Von „riesigen Chancen des Wasserstoffs gerade für Nordrhein-Westfalen, einer der wichtigsten Energie- und Industrieregionen Europas“, sprach NRW-Wirtschaftsminister Andreas Pinkwart (FDP) am 9. November in einer Online-Konferenz. Ein Viertel der aktuellen CO2-Emissionen könne das Bundesland bei konsequenter Wasserstoffnutzung künftig einsparen, zudem sei ein Schub für den Arbeitsmarkt absehbar: 130.000 zusätzliche Arbeitsplätze erhofft sich Pinkwart bis 2050 allein für NRW.

Als ein essenzielles Instrument der Wasserstoffwirtschaft sieht er die erforderliche Infrastruktur, die in den nächsten Jahren zügig ausgebaut werden solle: Er verwies auf Schätzungen, nach denen in Deutschland 2050 rund 6.000 Kilometer Wasserstoffpipelines benötigt werden. Bislang gäbe es nur einen Bruchteil davon. Zur Schaffung guter Rahmenbedingungen gehöre aber auch, dass die Regulierung der Wasserstoffnetze so schnell wie möglich ins Energiewirtschaftsgesetz aufgenommen wird, so Pinkwart. „Dazu haben wir vergangenen Freitag einen Bundesratsbeschluss herbeigeführt, der notwendige gesetzliche Änderungen enthält. Der Bund muss jetzt liefern“, so Pinkwart. 

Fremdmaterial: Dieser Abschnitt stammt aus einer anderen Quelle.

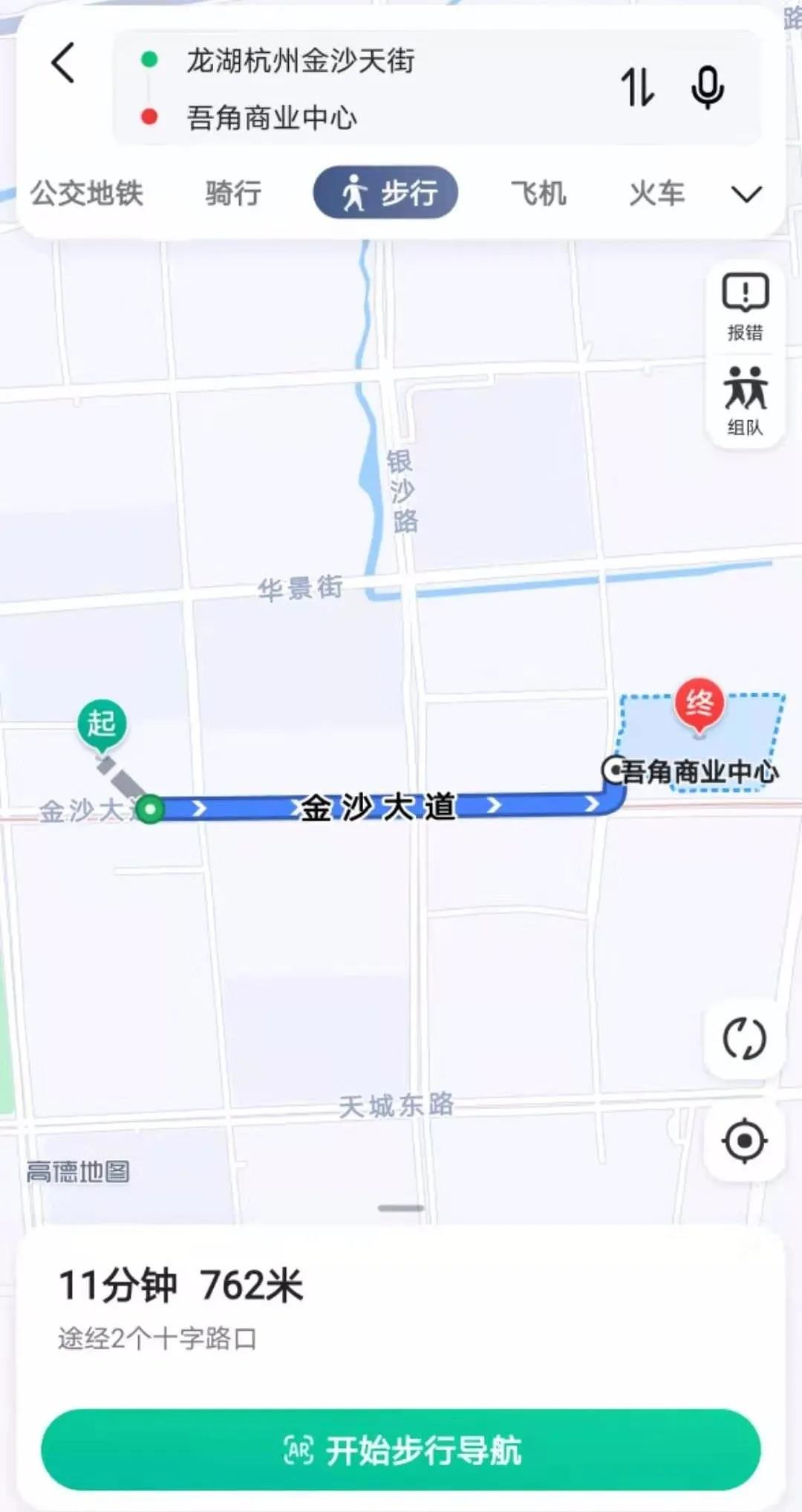Open the 组队 team feature

click(745, 401)
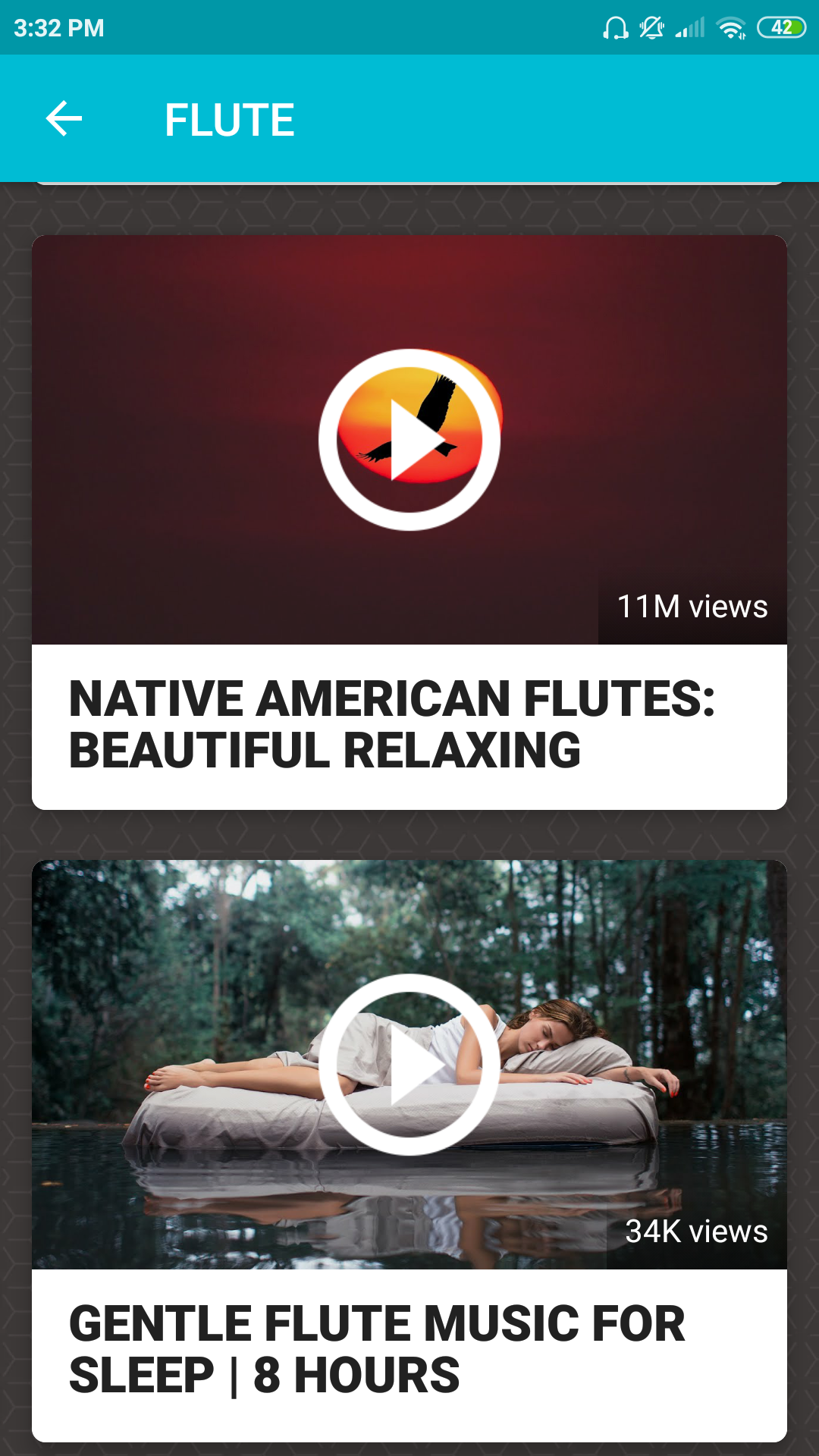Open Gentle Flute Music for Sleep card

point(378,1350)
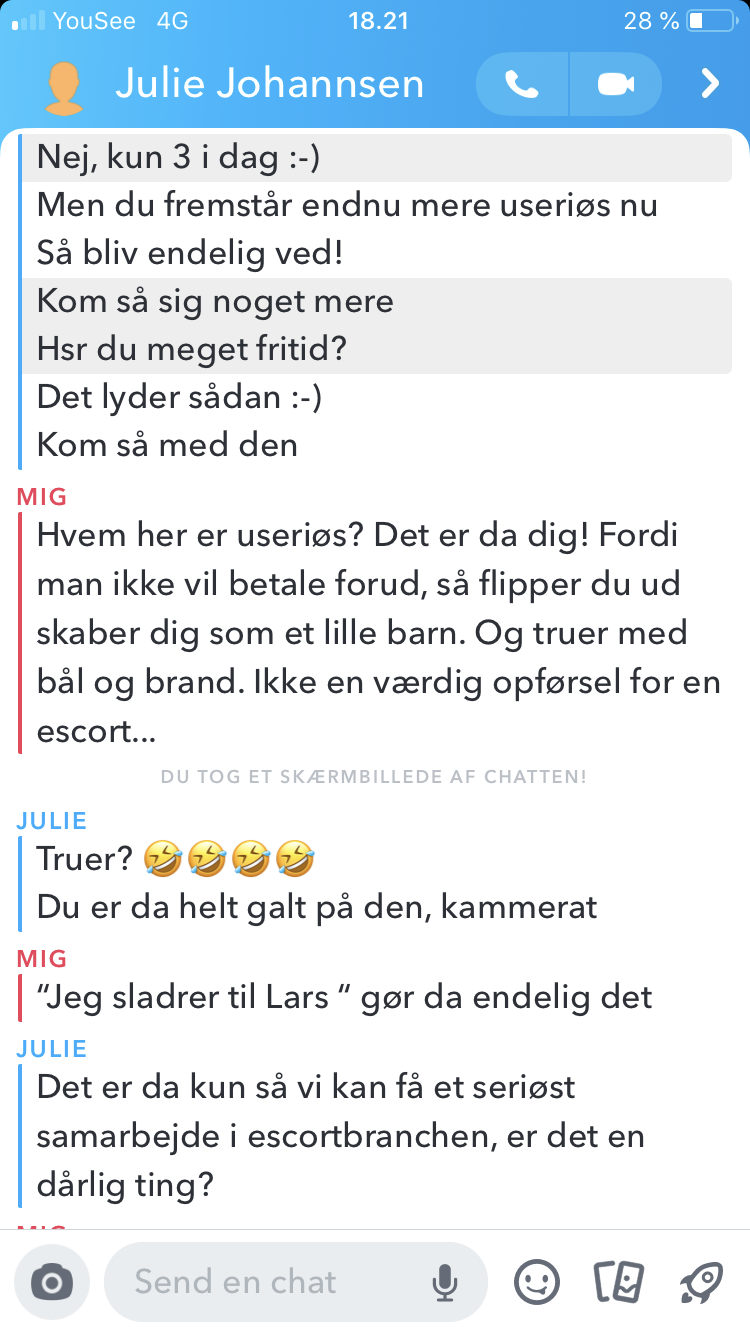750x1334 pixels.
Task: Tap the right arrow in the header
Action: click(x=710, y=84)
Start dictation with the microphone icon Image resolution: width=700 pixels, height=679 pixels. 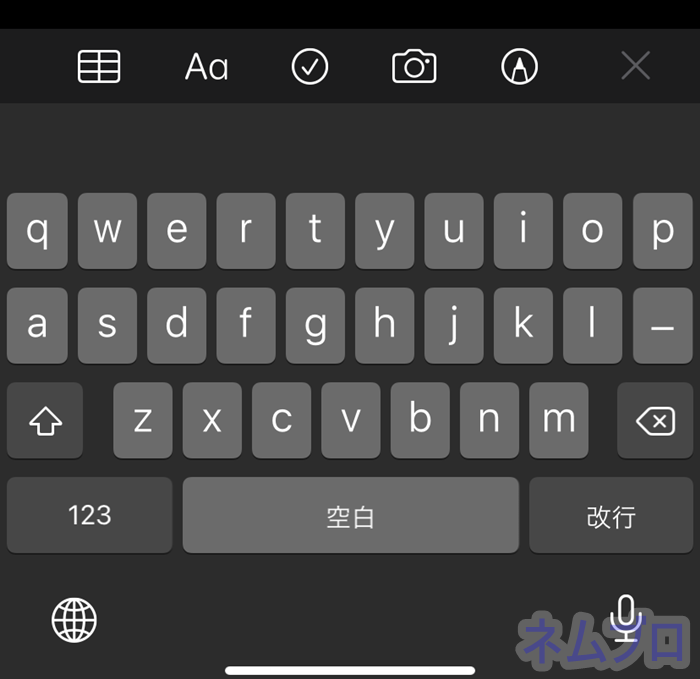(625, 618)
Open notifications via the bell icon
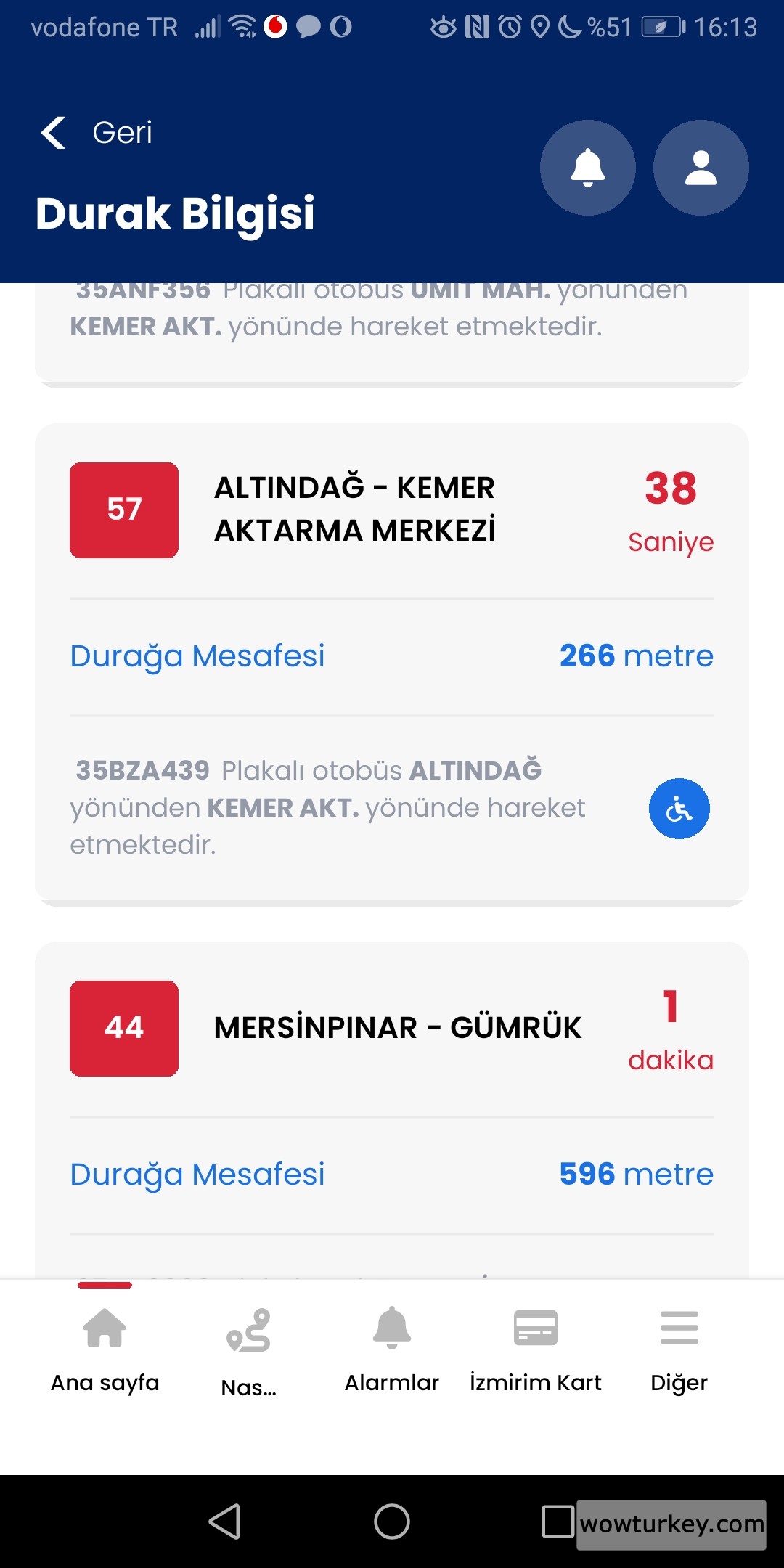 coord(588,167)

Standortvorteile für Nordrhein-Westfalen

Die Wasserstoffvision Nordrhein-Westfalens umriss Michael Theben, Abteilungsleiter Klimaschutz beim Landeswirtschaftsministerium. Er möchte NRW zum Teil einer „konzentrierten, stark vernetzten und einzigartigen Wasserstofftechnologielandschaft in Nordwesteuropa“ werden lassen. Die Lage Nordrhein-Westfalens sei prädestiniert dafür. 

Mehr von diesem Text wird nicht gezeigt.